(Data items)
☆ ☆ ☆

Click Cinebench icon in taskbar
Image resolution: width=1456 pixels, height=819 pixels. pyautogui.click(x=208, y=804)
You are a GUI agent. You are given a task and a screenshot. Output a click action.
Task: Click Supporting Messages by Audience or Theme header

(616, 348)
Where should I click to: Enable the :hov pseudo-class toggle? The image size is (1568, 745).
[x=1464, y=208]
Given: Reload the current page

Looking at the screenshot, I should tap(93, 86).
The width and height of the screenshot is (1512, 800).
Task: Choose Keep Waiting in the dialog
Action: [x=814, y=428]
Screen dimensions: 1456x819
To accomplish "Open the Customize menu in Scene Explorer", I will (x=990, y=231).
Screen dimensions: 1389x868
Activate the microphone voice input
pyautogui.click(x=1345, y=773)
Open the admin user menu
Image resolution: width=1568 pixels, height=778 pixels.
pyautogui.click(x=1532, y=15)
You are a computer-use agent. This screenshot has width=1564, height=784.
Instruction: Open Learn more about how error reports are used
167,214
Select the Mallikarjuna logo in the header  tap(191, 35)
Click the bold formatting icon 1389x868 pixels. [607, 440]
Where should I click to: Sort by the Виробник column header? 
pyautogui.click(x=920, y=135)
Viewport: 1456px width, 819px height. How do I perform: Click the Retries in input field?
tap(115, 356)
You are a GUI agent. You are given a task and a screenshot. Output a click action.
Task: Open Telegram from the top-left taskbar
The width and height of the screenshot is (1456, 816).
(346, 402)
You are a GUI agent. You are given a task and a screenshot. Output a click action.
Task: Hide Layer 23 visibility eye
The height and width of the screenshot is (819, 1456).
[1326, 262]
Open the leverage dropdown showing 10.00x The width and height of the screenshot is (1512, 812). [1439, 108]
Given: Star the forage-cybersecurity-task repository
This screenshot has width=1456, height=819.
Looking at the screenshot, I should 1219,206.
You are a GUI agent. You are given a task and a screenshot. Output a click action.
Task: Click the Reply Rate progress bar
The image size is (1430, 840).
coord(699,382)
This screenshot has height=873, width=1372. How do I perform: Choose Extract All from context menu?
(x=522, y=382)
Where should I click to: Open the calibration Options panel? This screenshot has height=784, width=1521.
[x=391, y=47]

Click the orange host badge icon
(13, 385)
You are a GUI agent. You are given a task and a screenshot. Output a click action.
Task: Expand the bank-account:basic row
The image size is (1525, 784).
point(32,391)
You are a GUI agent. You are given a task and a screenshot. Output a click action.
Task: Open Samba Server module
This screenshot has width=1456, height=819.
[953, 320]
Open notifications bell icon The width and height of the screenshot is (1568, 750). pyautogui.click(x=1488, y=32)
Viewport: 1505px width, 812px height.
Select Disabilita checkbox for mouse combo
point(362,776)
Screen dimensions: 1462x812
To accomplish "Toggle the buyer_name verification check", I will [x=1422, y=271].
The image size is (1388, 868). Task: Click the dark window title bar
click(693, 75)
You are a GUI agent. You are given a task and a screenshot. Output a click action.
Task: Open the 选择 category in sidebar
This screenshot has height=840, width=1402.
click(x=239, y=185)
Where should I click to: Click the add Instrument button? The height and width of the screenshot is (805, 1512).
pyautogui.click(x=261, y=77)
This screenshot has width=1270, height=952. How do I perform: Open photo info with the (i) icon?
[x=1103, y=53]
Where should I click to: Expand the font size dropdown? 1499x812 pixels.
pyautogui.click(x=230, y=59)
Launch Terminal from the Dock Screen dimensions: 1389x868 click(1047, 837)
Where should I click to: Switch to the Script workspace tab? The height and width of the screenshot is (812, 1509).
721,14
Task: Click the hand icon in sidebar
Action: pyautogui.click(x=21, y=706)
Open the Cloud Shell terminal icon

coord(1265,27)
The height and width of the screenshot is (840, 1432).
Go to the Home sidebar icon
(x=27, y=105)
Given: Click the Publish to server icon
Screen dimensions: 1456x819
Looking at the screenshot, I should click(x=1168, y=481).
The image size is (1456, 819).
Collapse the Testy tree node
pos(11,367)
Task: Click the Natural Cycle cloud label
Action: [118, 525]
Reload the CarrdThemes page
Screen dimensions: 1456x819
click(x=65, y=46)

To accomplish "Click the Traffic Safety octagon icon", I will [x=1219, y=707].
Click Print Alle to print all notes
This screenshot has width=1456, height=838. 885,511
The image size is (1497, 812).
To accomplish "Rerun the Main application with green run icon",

☆ ☆ ☆

**Exercise:**
Would you retype all of the lines shown above, exactly as given?

**Task output:**
Click Cinebench icon in taskbar
Image resolution: width=1456 pixels, height=819 pixels. pyautogui.click(x=208, y=804)
You are a GUI agent. You are given a task and a screenshot. Output a click action.
Task: Click Supporting Messages by Audience or Theme header

(616, 348)
Where should I click to: Enable the :hov pseudo-class toggle? The image size is (1568, 745).
[x=1464, y=208]
Given: Reload the current page

Looking at the screenshot, I should tap(93, 86).
The width and height of the screenshot is (1512, 800).
Task: Choose Keep Waiting in the dialog
Action: [x=814, y=428]
Screen dimensions: 1456x819
To accomplish "Open the Customize menu in Scene Explorer", I will (x=990, y=231).
Screen dimensions: 1389x868
Activate the microphone voice input
pyautogui.click(x=1345, y=773)
Open the admin user menu
Image resolution: width=1568 pixels, height=778 pixels.
pyautogui.click(x=1532, y=15)
You are a computer-use agent. This screenshot has width=1564, height=784.
Instruction: Open Learn more about how error reports are used
167,214
Select the Mallikarjuna logo in the header  tap(191, 35)
Click the bold formatting icon 1389x868 pixels. [607, 440]
Where should I click to: Sort by the Виробник column header? 
pyautogui.click(x=920, y=135)
Viewport: 1456px width, 819px height. How do I perform: Click the Retries in input field?
tap(115, 356)
You are a GUI agent. You are given a task and a screenshot. Output a click action.
Task: Open Telegram from the top-left taskbar
The width and height of the screenshot is (1456, 816).
(346, 402)
You are a GUI agent. You are given a task and a screenshot. Output a click action.
Task: Hide Layer 23 visibility eye
The height and width of the screenshot is (819, 1456).
[1326, 262]
Open the leverage dropdown showing 10.00x The width and height of the screenshot is (1512, 812). [1439, 108]
Given: Star the forage-cybersecurity-task repository
This screenshot has width=1456, height=819.
Looking at the screenshot, I should 1219,206.
You are a GUI agent. You are given a task and a screenshot. Output a click action.
Task: Click the Reply Rate progress bar
The image size is (1430, 840).
coord(699,382)
This screenshot has height=873, width=1372. How do I perform: Choose Extract All from context menu?
(x=522, y=382)
Where should I click to: Open the calibration Options panel? This screenshot has height=784, width=1521.
[x=391, y=47]

Click the orange host badge icon
(13, 385)
You are a GUI agent. You are given a task and a screenshot. Output a click action.
Task: Expand the bank-account:basic row
The image size is (1525, 784).
point(32,391)
You are a GUI agent. You are given a task and a screenshot. Output a click action.
Task: Open Samba Server module
This screenshot has width=1456, height=819.
[953, 320]
Open notifications bell icon The width and height of the screenshot is (1568, 750). pyautogui.click(x=1488, y=32)
Viewport: 1505px width, 812px height.
Select Disabilita checkbox for mouse combo
point(362,776)
Screen dimensions: 1462x812
To accomplish "Toggle the buyer_name verification check", I will [x=1422, y=271].
The image size is (1388, 868). Task: Click the dark window title bar
click(693, 75)
You are a GUI agent. You are given a task and a screenshot. Output a click action.
Task: Open the 选择 category in sidebar
This screenshot has height=840, width=1402.
click(x=239, y=185)
Where should I click to: Click the add Instrument button? The height and width of the screenshot is (805, 1512).
pyautogui.click(x=261, y=77)
This screenshot has width=1270, height=952. How do I perform: Open photo info with the (i) icon?
[x=1103, y=53]
Where should I click to: Expand the font size dropdown? 1499x812 pixels.
pyautogui.click(x=230, y=59)
Launch Terminal from the Dock Screen dimensions: 1389x868 click(1047, 837)
Where should I click to: Switch to the Script workspace tab? The height and width of the screenshot is (812, 1509).
721,14
Task: Click the hand icon in sidebar
Action: pyautogui.click(x=21, y=706)
Open the Cloud Shell terminal icon

coord(1265,27)
The height and width of the screenshot is (840, 1432).
Go to the Home sidebar icon
(x=27, y=105)
Given: Click the Publish to server icon
Screen dimensions: 1456x819
Looking at the screenshot, I should click(x=1168, y=481).
The image size is (1456, 819).
Collapse the Testy tree node
pos(11,367)
Task: Click the Natural Cycle cloud label
Action: [118, 525]
Reload the CarrdThemes page
Screen dimensions: 1456x819
click(x=65, y=46)

To accomplish "Click the Traffic Safety octagon icon", I will [x=1219, y=707].
Click Print Alle to print all notes
This screenshot has width=1456, height=838. 885,511
The image size is (1497, 812).
To accomplish "Rerun the Main application with green run icon",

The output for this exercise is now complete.